Problem details
In the response, each entry below should appear again exactly as given.

Provided records
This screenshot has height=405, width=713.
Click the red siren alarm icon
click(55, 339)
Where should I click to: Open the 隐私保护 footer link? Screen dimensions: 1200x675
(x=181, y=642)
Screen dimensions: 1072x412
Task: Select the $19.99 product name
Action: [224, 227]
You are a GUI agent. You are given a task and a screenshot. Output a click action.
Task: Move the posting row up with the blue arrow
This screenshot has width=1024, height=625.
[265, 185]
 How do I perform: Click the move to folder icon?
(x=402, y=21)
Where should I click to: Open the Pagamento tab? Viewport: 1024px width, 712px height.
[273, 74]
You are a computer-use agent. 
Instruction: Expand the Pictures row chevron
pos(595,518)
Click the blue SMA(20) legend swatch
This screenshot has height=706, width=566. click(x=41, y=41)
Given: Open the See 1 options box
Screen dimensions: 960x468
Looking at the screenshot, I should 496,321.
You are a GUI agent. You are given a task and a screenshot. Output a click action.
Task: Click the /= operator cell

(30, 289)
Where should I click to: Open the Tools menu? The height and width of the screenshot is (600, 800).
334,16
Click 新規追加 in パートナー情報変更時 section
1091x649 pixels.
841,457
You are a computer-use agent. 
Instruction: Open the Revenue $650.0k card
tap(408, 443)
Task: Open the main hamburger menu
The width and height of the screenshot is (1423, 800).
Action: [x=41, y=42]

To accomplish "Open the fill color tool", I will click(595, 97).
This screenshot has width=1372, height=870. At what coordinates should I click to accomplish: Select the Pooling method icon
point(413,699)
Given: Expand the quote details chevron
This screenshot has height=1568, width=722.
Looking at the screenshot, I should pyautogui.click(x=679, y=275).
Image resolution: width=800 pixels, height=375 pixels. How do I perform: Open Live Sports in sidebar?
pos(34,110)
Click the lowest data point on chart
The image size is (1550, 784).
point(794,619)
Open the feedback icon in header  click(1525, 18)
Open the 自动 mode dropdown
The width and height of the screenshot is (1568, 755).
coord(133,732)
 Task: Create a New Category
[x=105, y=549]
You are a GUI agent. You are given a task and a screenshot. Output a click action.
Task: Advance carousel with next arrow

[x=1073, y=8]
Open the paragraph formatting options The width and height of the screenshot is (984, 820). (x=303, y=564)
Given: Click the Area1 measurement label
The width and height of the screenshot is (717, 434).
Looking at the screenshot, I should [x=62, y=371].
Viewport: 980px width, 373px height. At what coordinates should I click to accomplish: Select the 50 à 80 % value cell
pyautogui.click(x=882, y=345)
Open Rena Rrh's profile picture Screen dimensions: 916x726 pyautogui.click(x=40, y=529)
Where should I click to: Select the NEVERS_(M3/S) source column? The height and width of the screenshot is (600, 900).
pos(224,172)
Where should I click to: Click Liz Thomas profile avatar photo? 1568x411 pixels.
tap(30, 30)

Solution to the problem
This screenshot has height=405, width=713.
Click the red siren alarm icon
click(55, 339)
Where should I click to: Open the 隐私保护 footer link? Screen dimensions: 1200x675
(x=181, y=642)
Screen dimensions: 1072x412
Task: Select the $19.99 product name
Action: [224, 227]
You are a GUI agent. You are given a task and a screenshot. Output a click action.
Task: Move the posting row up with the blue arrow
This screenshot has width=1024, height=625.
[265, 185]
 How do I perform: Click the move to folder icon?
(x=402, y=21)
Where should I click to: Open the Pagamento tab? Viewport: 1024px width, 712px height.
[273, 74]
You are a computer-use agent. 
Instruction: Expand the Pictures row chevron
pos(595,518)
Click the blue SMA(20) legend swatch
This screenshot has height=706, width=566. click(x=41, y=41)
Given: Open the See 1 options box
Screen dimensions: 960x468
Looking at the screenshot, I should 496,321.
You are a GUI agent. You are given a task and a screenshot. Output a click action.
Task: Click the /= operator cell

(30, 289)
Where should I click to: Open the Tools menu? The height and width of the screenshot is (600, 800).
334,16
Click 新規追加 in パートナー情報変更時 section
1091x649 pixels.
841,457
You are a computer-use agent. 
Instruction: Open the Revenue $650.0k card
tap(408, 443)
Task: Open the main hamburger menu
The width and height of the screenshot is (1423, 800).
Action: [x=41, y=42]

To accomplish "Open the fill color tool", I will click(595, 97).
This screenshot has width=1372, height=870. At what coordinates should I click to accomplish: Select the Pooling method icon
point(413,699)
Given: Expand the quote details chevron
This screenshot has height=1568, width=722.
Looking at the screenshot, I should pyautogui.click(x=679, y=275).
Image resolution: width=800 pixels, height=375 pixels. How do I perform: Open Live Sports in sidebar?
pos(34,110)
Click the lowest data point on chart
The image size is (1550, 784).
point(794,619)
Open the feedback icon in header  click(1525, 18)
Open the 自动 mode dropdown
The width and height of the screenshot is (1568, 755).
coord(133,732)
 Task: Create a New Category
[x=105, y=549]
You are a GUI agent. You are given a task and a screenshot. Output a click action.
Task: Advance carousel with next arrow

[x=1073, y=8]
Open the paragraph formatting options The width and height of the screenshot is (984, 820). (x=303, y=564)
Given: Click the Area1 measurement label
The width and height of the screenshot is (717, 434).
Looking at the screenshot, I should [x=62, y=371].
Viewport: 980px width, 373px height. At what coordinates should I click to accomplish: Select the 50 à 80 % value cell
pyautogui.click(x=882, y=345)
Open Rena Rrh's profile picture Screen dimensions: 916x726 pyautogui.click(x=40, y=529)
Where should I click to: Select the NEVERS_(M3/S) source column? The height and width of the screenshot is (600, 900).
pos(224,172)
Where should I click to: Click Liz Thomas profile avatar photo? 1568x411 pixels.
tap(30, 30)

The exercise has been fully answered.